== Your goal ==
Gather, from the listing beneath this task, every line holding the string "computer".

== Excerpted records ==

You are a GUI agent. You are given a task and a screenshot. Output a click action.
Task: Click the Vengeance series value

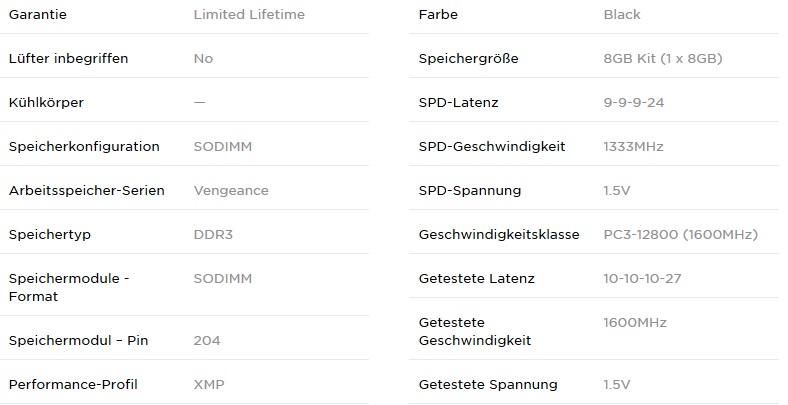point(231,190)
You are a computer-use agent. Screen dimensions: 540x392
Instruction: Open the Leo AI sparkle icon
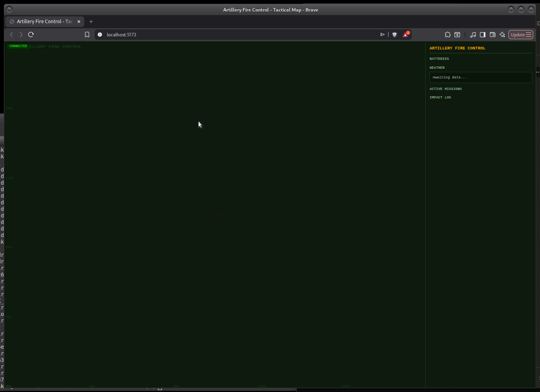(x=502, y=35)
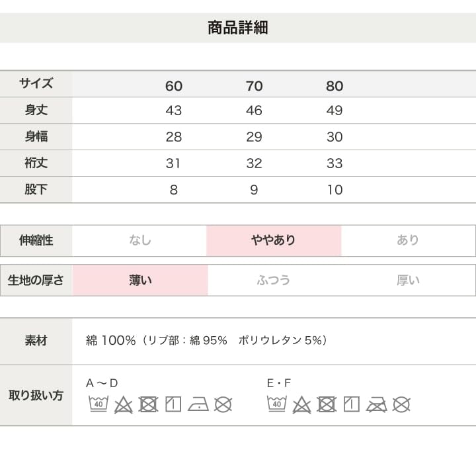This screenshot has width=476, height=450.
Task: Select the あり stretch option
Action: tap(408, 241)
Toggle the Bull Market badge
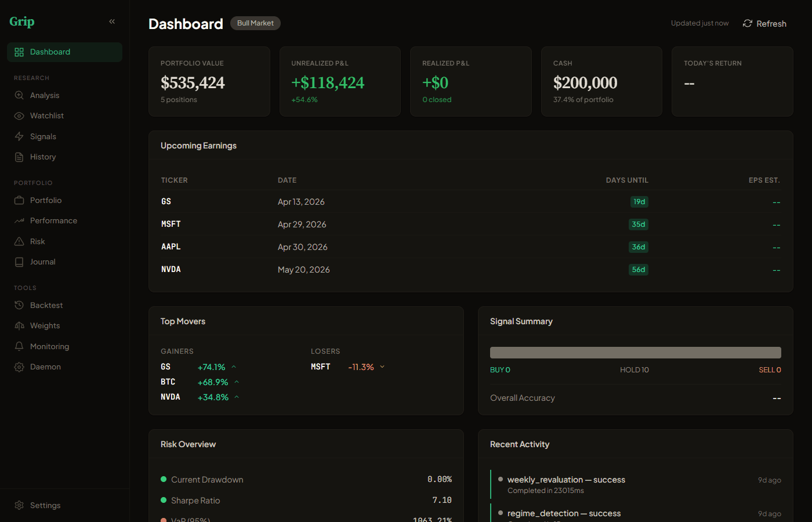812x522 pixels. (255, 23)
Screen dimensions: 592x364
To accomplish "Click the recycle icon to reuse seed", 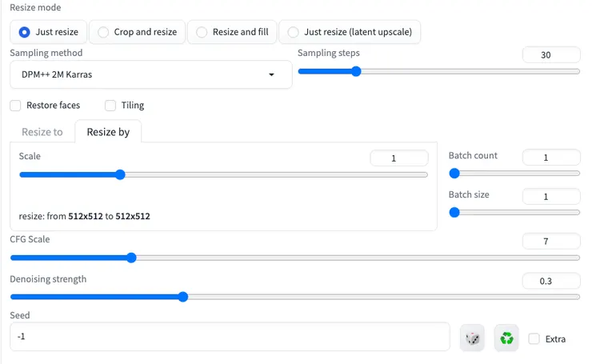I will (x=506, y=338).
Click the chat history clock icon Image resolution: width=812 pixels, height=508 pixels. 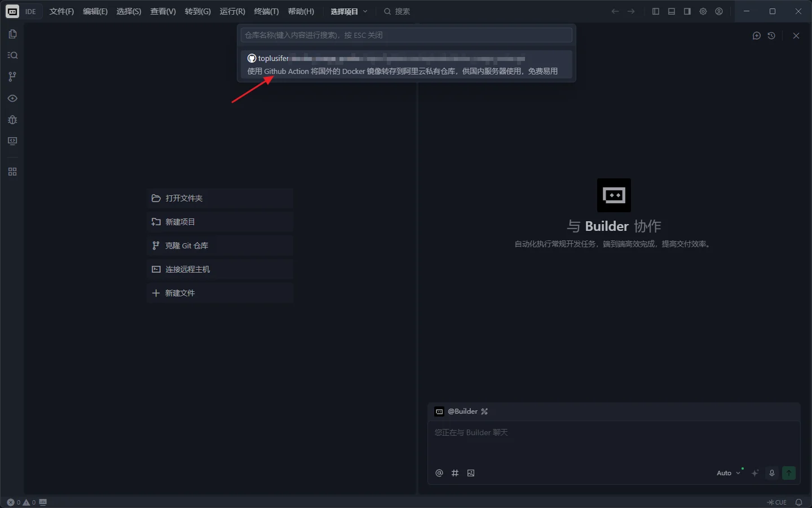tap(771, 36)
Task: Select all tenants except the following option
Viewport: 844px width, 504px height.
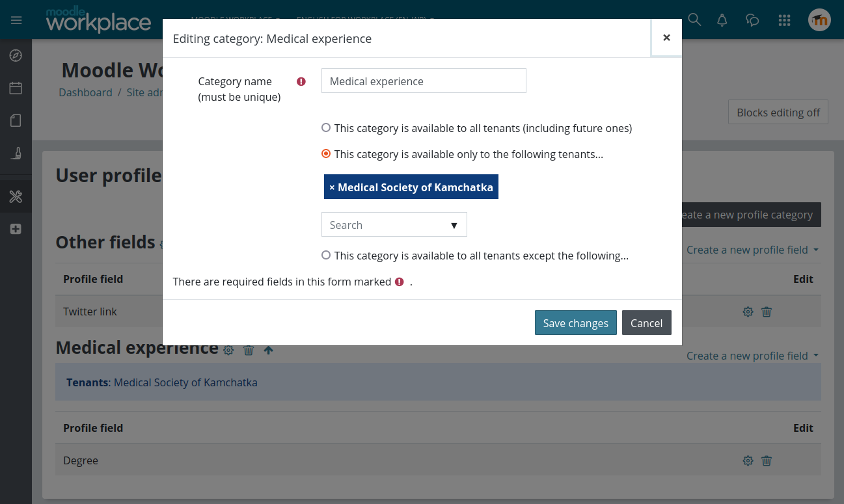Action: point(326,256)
* * *
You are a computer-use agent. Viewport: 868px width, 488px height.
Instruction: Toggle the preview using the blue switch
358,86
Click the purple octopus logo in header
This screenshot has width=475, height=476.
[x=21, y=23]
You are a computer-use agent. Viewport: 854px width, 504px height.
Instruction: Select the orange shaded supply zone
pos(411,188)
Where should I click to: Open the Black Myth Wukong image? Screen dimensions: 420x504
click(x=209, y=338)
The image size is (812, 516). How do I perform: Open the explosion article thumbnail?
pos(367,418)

== Problem solution ==
You are a computer-use agent. Screen dimensions: 540x392
You are a computer-use agent. Viewport: 868px width, 488px height.
You are a computer-use agent. Viewport: 854px width, 504px height.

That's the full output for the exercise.